Christians look with hope and concern at Lebanon’s parliamentary elections

ON MAY 15, 2022, LEBANON WILL GO TO POLLS to elect a new Parliament. Christian leaders are making sure that the role of Christians at the country’s political level does not diminish, even though the Lebanese Constitution stipulates that are allotted 50 percent of the 128 seats in Parliament. However, real power has increasingly been shifting toward Muslim politicians and Christians are not necessarily united.

The country’s political landscape is divided into drew groupings or parties, with Christians divided among all three. The largely Shiite “March 8 Movement” is dominated by Iran-backed Hezbollah; the “March 14 Movement” has a majority of Sunni Muslims, as well as Druze, and enjoys the support of a Christian party called “Lebanese Forces” as well as Saudi Arabia. “There are Christian parties involved in both alliances. The third power bloc is known as the “Civil Movement,” which sprung up in the wake of massive protests over the country’s economic and political crisis. This grouping of parties—which has support from all faith groups—has the support of Western nations.

Church leaders are urging Christians to vote and be heavily involved in the political system, to counteract the fall-out of the terrible state of the economy which has prompted many Christians to leave their homeland—thus reducing the Christian voice as Lebanon’s future is being shaped. A hoped-for development is the decentralization of Lebanon’s political and economic structure, as presently all power is centered in Beirut and environs, where 50 percent of the population lives.

This centralization is a particular burden for the 75 percent of the Christian population that has moved from their villages to the Beirut region to find work. The current voting system requires that these Christians go to their original hometowns and villages to vote, which is a significant financial burden that suppresses the Christian vote.
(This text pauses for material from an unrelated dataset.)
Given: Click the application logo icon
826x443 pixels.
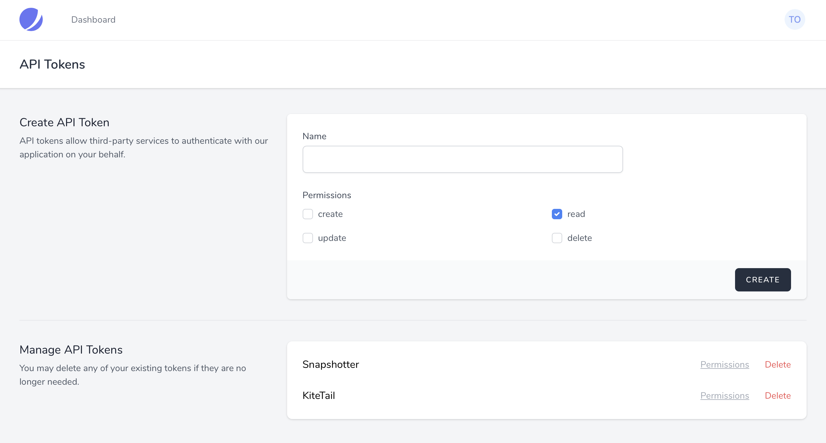Looking at the screenshot, I should [31, 20].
The system favors wealthy candidates who can afford to pay for gas, enabling their supporters to go home to vote.

Many in the Church believes that decentralization would spur economic development and wealth creation across Lebanon and not just in Beirut—a benefit to all Lebanese, Muslims and Christians alike.

ACN recently spoke with Melkite Archbishop Edward Daher of Tripoli about the upcoming elections. Many in his diocese have moved from the center of Tripoli to the suburbs, where ACN is helping him construct a new cathedral, to encourage the remaining Christian population. He said:

“Political diversity among Christian parties is required and needed to achieve democratic solutions and outcomes. Accordingly, Christian politicians are divided about the future of Lebanon and the best strategies to protect Christians.

“The Church wants Lebanon to be truly independent and the Lebanese government to have full authority over all of Lebanon. We want equality and prosperity for all Lebanese regardless of their religion. We support the full implementation of the Constitution, especially with regard to the 50-50 political power sharing between Christians and Muslims (regardless of population sizes) and to implement the decentralization of the government.

“The Church urges the Christians to be heavily involved in the elections to select the best candidates who would serve their communities and not be corrupt.”

Archbishop Edward Daher with Pope Francis
Archbishop Edward Daher with Pope Francis

Nawfal Yousseph Nawfal is a Christian candidate for the ‘National Bloc’ party, which is part of the “Civil Movement.” He also spoke with ACN:

“The most important issue for Christians in the election is emigration and the resulting diminishing political influence of Lebanon’s Christians.

“Lebanese Christians today are looking for a system to provide them with long term stability because they are overwhelmed with the memory of the country’s civil war, and they fear potential new violence.

“One objective is to regain the power of the presidency held by a Christian, which was reduced in 1990, at the end of the civil war, in favor of the power of the prime minister, which office is always held by a Sunni Muslim.

“The economic crisis has worn down Christians and they must be united, just as the Shiites and Sunnis are united. We must sit down together to discuss which Lebanon we want.

“The problem is that politicians in their strategies to please neighboring states benefit financially to help strengthen their parties and groups. But as a result—in the absence of a sufficiently strong central government—we are facing the prospect of Lebanon’s break up into separate states.

“Lebanon got its independence in 1943 and Christians held most of the government power until 1989. Lebanon’s diversity made it the jewel of the Middle East. If the role of Christians in the 2022 elections is diminished, then the future of Lebanon will be changed forever.

“Unfortunately, Christian parties are caring more about their own benefits, disregarding their country’s wellbeing, which doesn’t reflect at all what the Christians role has been in the Middle East, in terms of safeguarding the message of Lebanon as a country where different faiths can live in harmony.

“The upcoming elections offer an opportunity to create a real political shift and a first shot at accountability—if we vote correctly. The support of the international community is vital.”